§ Assigned task
Repeat every entry below exactly as given.

** The records follows **

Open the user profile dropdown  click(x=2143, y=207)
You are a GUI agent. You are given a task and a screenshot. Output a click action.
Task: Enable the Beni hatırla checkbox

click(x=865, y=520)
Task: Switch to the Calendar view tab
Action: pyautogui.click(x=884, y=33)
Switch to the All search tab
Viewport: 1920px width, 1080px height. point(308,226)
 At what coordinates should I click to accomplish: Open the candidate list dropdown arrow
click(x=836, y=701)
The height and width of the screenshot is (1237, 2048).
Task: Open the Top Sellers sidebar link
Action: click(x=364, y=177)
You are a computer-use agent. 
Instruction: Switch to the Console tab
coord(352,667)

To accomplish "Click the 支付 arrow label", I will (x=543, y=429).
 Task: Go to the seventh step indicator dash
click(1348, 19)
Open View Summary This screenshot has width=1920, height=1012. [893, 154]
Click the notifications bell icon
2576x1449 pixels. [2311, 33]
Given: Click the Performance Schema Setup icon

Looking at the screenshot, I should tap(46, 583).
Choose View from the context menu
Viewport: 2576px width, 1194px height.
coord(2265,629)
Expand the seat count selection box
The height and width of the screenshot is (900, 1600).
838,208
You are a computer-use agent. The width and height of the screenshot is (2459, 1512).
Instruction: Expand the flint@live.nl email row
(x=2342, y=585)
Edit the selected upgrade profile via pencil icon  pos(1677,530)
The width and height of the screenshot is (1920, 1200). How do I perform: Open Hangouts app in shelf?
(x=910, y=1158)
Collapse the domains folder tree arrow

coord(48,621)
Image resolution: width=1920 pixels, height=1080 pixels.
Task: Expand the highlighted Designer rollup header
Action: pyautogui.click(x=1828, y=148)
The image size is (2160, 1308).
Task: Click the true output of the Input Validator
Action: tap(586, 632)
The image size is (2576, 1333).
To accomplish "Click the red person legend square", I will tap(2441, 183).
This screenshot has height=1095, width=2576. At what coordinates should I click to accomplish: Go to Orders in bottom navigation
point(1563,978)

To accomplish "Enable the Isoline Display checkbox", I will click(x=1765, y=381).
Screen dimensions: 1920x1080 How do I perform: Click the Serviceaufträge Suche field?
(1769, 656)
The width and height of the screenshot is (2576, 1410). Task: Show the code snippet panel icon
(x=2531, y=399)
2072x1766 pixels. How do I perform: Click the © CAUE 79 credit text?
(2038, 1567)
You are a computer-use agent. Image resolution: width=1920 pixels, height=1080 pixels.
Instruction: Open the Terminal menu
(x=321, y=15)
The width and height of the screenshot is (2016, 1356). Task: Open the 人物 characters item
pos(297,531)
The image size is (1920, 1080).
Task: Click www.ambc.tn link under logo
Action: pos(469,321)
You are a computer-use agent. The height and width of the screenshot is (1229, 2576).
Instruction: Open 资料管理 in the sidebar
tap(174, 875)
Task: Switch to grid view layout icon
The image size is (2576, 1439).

** End of The records **

§ Written solution
Open the user profile dropdown  click(x=2143, y=207)
You are a GUI agent. You are given a task and a screenshot. Output a click action.
Task: Enable the Beni hatırla checkbox

click(x=865, y=520)
Task: Switch to the Calendar view tab
Action: pyautogui.click(x=884, y=33)
Switch to the All search tab
Viewport: 1920px width, 1080px height. point(308,226)
 At what coordinates should I click to accomplish: Open the candidate list dropdown arrow
click(x=836, y=701)
The height and width of the screenshot is (1237, 2048).
Task: Open the Top Sellers sidebar link
Action: click(x=364, y=177)
You are a computer-use agent. 
Instruction: Switch to the Console tab
coord(352,667)

To accomplish "Click the 支付 arrow label", I will (x=543, y=429).
 Task: Go to the seventh step indicator dash
click(1348, 19)
Open View Summary This screenshot has width=1920, height=1012. [893, 154]
Click the notifications bell icon
2576x1449 pixels. [2311, 33]
Given: Click the Performance Schema Setup icon

Looking at the screenshot, I should tap(46, 583).
Choose View from the context menu
Viewport: 2576px width, 1194px height.
coord(2265,629)
Expand the seat count selection box
The height and width of the screenshot is (900, 1600).
838,208
You are a computer-use agent. The width and height of the screenshot is (2459, 1512).
Instruction: Expand the flint@live.nl email row
(x=2342, y=585)
Edit the selected upgrade profile via pencil icon  pos(1677,530)
The width and height of the screenshot is (1920, 1200). How do I perform: Open Hangouts app in shelf?
(x=910, y=1158)
Collapse the domains folder tree arrow

coord(48,621)
Image resolution: width=1920 pixels, height=1080 pixels.
Task: Expand the highlighted Designer rollup header
Action: pyautogui.click(x=1828, y=148)
The image size is (2160, 1308).
Task: Click the true output of the Input Validator
Action: tap(586, 632)
The image size is (2576, 1333).
To accomplish "Click the red person legend square", I will tap(2441, 183).
This screenshot has height=1095, width=2576. At what coordinates should I click to accomplish: Go to Orders in bottom navigation
point(1563,978)

To accomplish "Enable the Isoline Display checkbox", I will click(x=1765, y=381).
Screen dimensions: 1920x1080 How do I perform: Click the Serviceaufträge Suche field?
(1769, 656)
The width and height of the screenshot is (2576, 1410). Task: Show the code snippet panel icon
(x=2531, y=399)
2072x1766 pixels. How do I perform: Click the © CAUE 79 credit text?
(2038, 1567)
You are a computer-use agent. Image resolution: width=1920 pixels, height=1080 pixels.
Instruction: Open the Terminal menu
(x=321, y=15)
The width and height of the screenshot is (2016, 1356). Task: Open the 人物 characters item
pos(297,531)
The image size is (1920, 1080).
Task: Click www.ambc.tn link under logo
Action: pos(469,321)
You are a computer-use agent. The height and width of the screenshot is (1229, 2576).
Instruction: Open 资料管理 in the sidebar
tap(174, 875)
Task: Switch to grid view layout icon
The image size is (2576, 1439).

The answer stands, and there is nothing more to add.